Wow!  Put Christ back into our war planning?  It’s an awkward segue, but I agree . . . and I’m not even sure I know what he means!

But the White House’s explanation does not satisfy the groups — which have grown in number in recent years — that believe there is, in the words of the Heritage Foundation, a "war on Christmas" involving an "ever-stronger push toward a neutered ‘holiday’ season so that non-Christians won’t be even the slightest bit offended."

It’s not about being "offended".  It’s about being inclusive.  The only ones "offended" are people and groups like the Heritage Foundation.

One of the generals on the pro-Christmas side is Tim Wildmon, president of the American Family Association in Tupelo, Miss. "Sometimes it’s hard to tell whether this is sinister — it’s the purging of Christ from Christmas — or whether it’s just political correctness run amok," he said. "I think in the case of the White House, it’s just political correctness."

Wildmon does not give retailers the same benefit of the doubt. This year, he has called for a consumer boycott of Target stores because the chain issued a holiday advertising circular that did not mention Christmas. Last year, he aimed a similar boycott at Macy’s Inc., which averted a repeat this December by proclaiming "Merry Christmas" in its advertising and in-store displays.

"It bothers me that the White House card leaves off any reference to Jesus, while we’ve got Ramadan celebrations in the White House," Wildmon said. "What’s going on there?"

What’s going on is a recognition that, during this time of year, there are many religious holidays celebrated by people of many religious faiths.

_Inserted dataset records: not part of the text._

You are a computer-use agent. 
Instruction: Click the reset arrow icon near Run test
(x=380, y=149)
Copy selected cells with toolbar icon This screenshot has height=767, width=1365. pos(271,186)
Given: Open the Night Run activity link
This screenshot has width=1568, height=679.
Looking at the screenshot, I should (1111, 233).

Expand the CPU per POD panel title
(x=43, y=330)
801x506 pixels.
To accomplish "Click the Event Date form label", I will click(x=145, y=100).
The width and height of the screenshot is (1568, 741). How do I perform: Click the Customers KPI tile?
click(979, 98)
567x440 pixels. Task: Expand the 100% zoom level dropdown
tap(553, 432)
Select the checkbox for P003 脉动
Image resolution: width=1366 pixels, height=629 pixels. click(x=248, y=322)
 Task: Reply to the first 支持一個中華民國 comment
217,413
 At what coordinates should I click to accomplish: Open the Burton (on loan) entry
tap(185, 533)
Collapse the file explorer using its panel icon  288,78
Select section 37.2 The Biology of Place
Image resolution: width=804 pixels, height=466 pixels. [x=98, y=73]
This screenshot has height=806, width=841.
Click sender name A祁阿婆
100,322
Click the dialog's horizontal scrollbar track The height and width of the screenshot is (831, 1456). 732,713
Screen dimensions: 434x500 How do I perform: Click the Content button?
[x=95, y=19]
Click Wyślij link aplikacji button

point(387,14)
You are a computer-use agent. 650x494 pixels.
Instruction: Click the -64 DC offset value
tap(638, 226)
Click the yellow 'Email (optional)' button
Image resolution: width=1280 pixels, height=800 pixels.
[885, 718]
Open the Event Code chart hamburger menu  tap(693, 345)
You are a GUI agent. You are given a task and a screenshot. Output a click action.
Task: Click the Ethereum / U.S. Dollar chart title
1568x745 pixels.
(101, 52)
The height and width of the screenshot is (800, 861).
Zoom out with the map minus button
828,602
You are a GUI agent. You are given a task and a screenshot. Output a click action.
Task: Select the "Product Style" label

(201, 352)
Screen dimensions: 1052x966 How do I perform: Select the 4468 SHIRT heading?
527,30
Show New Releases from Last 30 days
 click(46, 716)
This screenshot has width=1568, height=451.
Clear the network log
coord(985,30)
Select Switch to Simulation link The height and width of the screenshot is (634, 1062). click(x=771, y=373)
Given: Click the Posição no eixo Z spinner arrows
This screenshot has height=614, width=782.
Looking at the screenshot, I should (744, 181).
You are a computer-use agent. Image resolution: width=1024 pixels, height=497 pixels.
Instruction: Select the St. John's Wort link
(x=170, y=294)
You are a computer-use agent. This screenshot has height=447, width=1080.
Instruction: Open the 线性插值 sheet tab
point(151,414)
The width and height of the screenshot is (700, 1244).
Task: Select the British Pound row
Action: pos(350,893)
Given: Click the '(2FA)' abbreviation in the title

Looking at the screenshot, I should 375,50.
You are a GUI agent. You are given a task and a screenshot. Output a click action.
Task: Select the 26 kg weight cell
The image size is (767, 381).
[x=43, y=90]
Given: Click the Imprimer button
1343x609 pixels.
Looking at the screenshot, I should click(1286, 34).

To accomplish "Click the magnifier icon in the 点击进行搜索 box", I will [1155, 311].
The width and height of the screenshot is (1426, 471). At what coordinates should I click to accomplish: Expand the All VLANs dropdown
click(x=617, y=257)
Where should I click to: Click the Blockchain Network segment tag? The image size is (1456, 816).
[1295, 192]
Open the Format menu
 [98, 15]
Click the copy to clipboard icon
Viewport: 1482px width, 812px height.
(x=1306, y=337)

At the Catholic League, Donohue had just announced a boycott of the Lands’ End catalogue when he received his White House holiday card. True, he said, the Bushes included a verse from Psalm 28, but Psalms are in the Old Testament and do not mention Jesus’ birth.

"They’d better address this, because they’re no better than the retailers who have lost the will to say ‘Merry Christmas,’ " he said.

Donohue said that Wal-Mart, facing a threatened boycott, added a Christmas page to its Web site and fired a customer relations employee who wrote a letter linking Christmas to "Siberian shamanism." He was not mollified by a letter from Lands’ End saying it "adopted the ‘holiday’ terminology as a way to comply with one of the basic freedoms granted to all Americans: freedom of religion."

"Ninety-six percent of Americans celebrate Christmas," Donohue said. "Spare me the diversity lecture."

"While we’re at it", Donahue continued, "let’s put these minority people back on plantations.  This is America, where majority rules.  Majority rules — I’m sure that’s in the Constitution somewhere.  Or the Bible.  Take my word for it — it’s there."   He then hollered into the kitchen to his wife, "Woman, I told you wanted more pie!  Get your sorry ass moving and bring me my damn vittles!"

RELATED:  Apparently, some megachurches hate Christmas, too.  Many of them are closing their doors on Christmas (which falls on a Sunday this year), anticipating low attendance.  Conservative Captain Ed doesn’t get it either: "Given that the ‘war on Christmas’ has been pushed by churches such as these, I find these decisions rather stunning. . . If Christian churches want to reclaim Christmas for themselves, then they need to literally show up to do so. Closing the doors is nothing less than surrender."